Technicalities in running the simultaneous presidential and legislative elections last week stretched poll workers, who were residents recruited by the KPU on a voluntary basis, to their limit. Starting work at 6 in the morning on April 17, many of them did not finish their administrative jobs and leave for home until the wee hours of the morning on the next day. The KPU revealed that, as of Monday, 91 poll workers had died and 374 had fallen sick while conducting their state duties or after completing them.

Democracy indeed demands sacrifice, but the loss of so many lives should kick-start a debate on how to improve our election system. Meanwhile, controversies arising from elections mostly center on how credible the results are.

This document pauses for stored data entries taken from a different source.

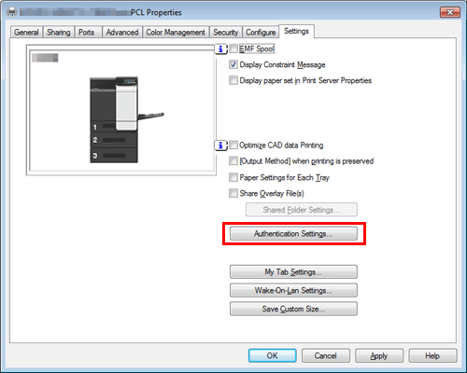Uncheck Display Constraint Message
This screenshot has width=467, height=373.
tap(234, 64)
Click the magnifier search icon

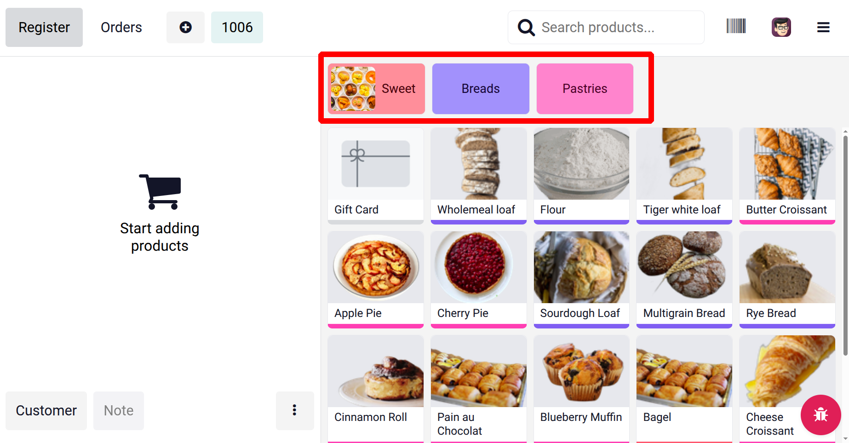tap(526, 28)
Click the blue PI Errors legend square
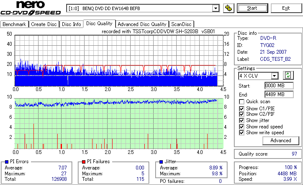The image size is (303, 185). click(7, 162)
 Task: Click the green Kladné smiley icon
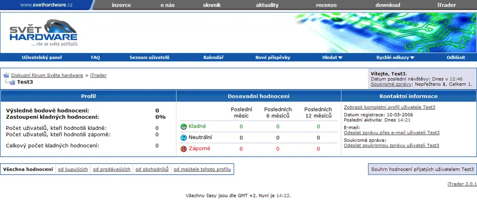point(184,126)
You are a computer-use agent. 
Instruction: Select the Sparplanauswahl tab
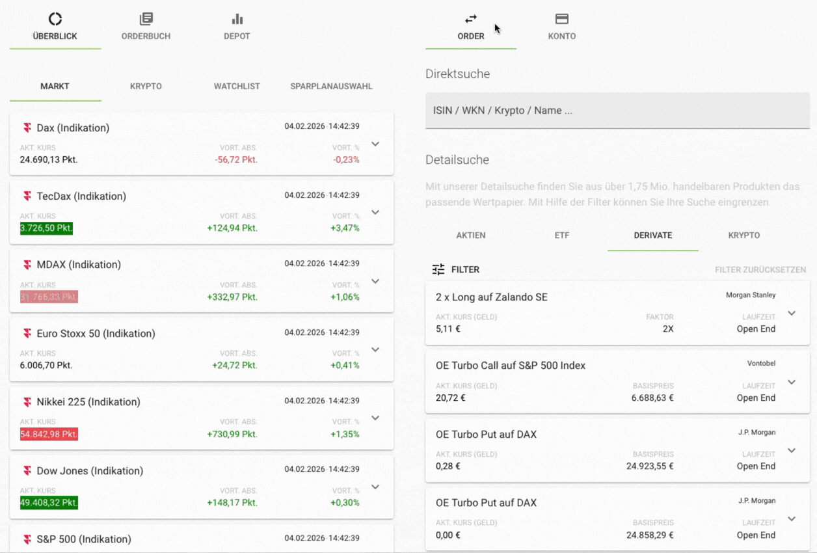pos(331,86)
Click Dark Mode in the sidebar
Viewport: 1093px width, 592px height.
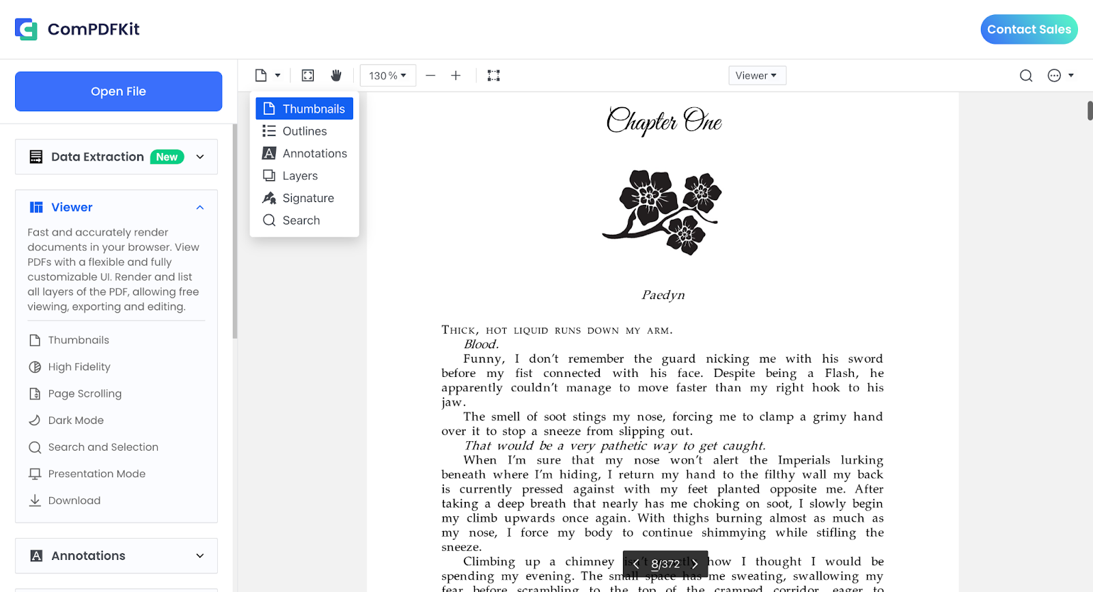pyautogui.click(x=76, y=421)
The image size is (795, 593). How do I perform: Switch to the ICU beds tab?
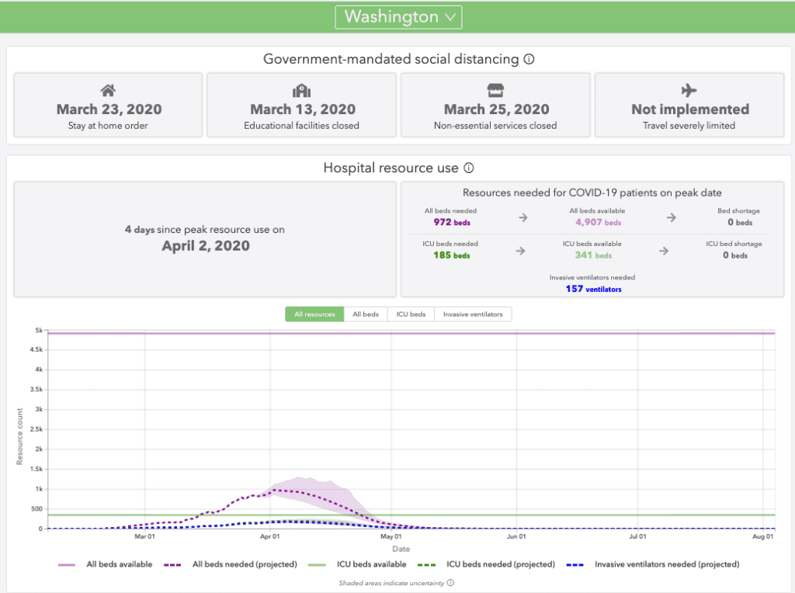(411, 314)
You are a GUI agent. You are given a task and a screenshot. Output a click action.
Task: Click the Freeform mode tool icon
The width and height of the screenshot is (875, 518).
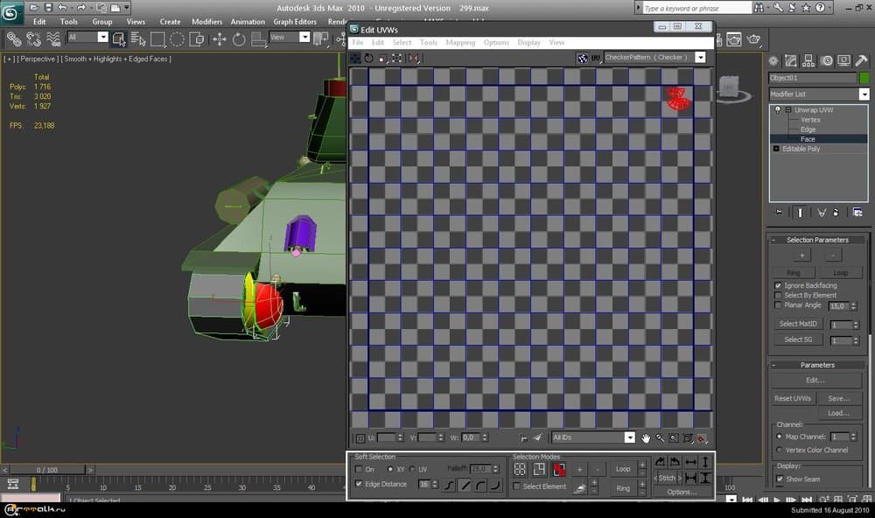(x=398, y=58)
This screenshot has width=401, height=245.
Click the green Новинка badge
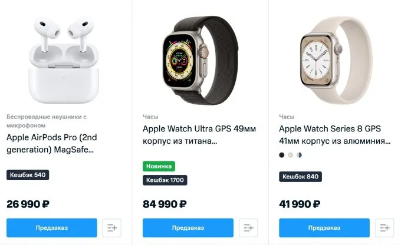click(159, 166)
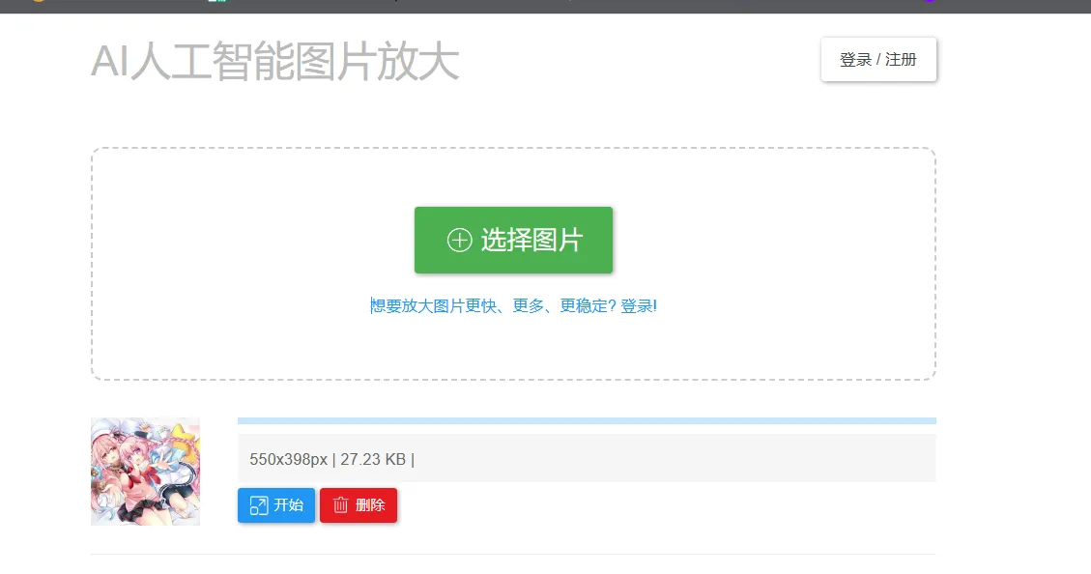Click the green 选择图片 button label
1091x574 pixels.
tap(531, 240)
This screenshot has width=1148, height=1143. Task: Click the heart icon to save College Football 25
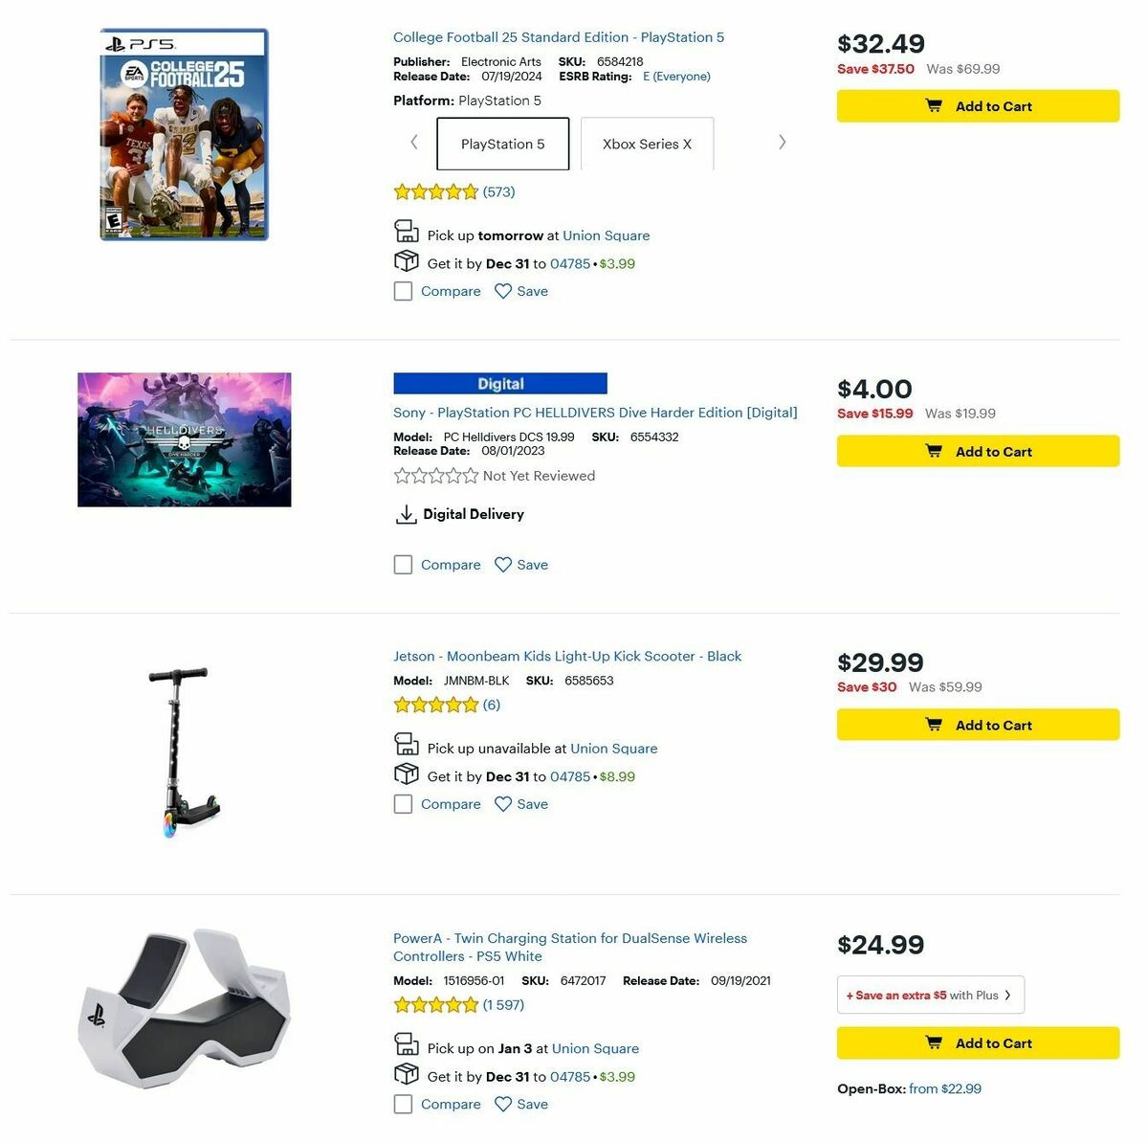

In many cases candidates are quick to question the integrity of the poll organizers and later attribute their defeat to the election committee’s partiality toward their rivals.

The KPU is aware of the problems and has proposed the separation of the national from the regional elections as a solution. E-voting, however, has been dismissed because of a lack of the necessary technological infrastructure, particularly in remote areas where internet connections are absent or unstable. Data security is another major challenge.

KPU member Hasyim Asyari said on Tuesday that in the future simultaneous elections could be held to choose the president and members of the House of Representatives (DPR) and Regional Representatives Council (DPD) at a different time than the simultaneous elections to select regional heads and members of local legislative councils (DPRD).

Hasyim said the division would benefit the poll organizers, electoral candidates, political parties and voters. For the KPU the separation would reduce its workload and therefore prevent the deaths of volunteers and improve the quality of elections.

We think the KPU should be open to all possible options, including electronic voting, which has been proven to win public confidence and increase turnout. In the past two years e-voting has been tested in a series of village head elections in, among other provinces, West Java and East Java.

The tiny state of Estonia can now teach other countries a lesson on how to hold a successful election, thanks to e-voting. Our closer neighbor South Korea, meanwhile, is moving a step closer to adopting a blockchain-based online voting system in a bid to boost the transparency and security of elections, following concerns about hacking and fraud.

Technology is advancing so fast that sooner or later Indonesia would have no other choice but to resort to e-voting to make sure every vote counts.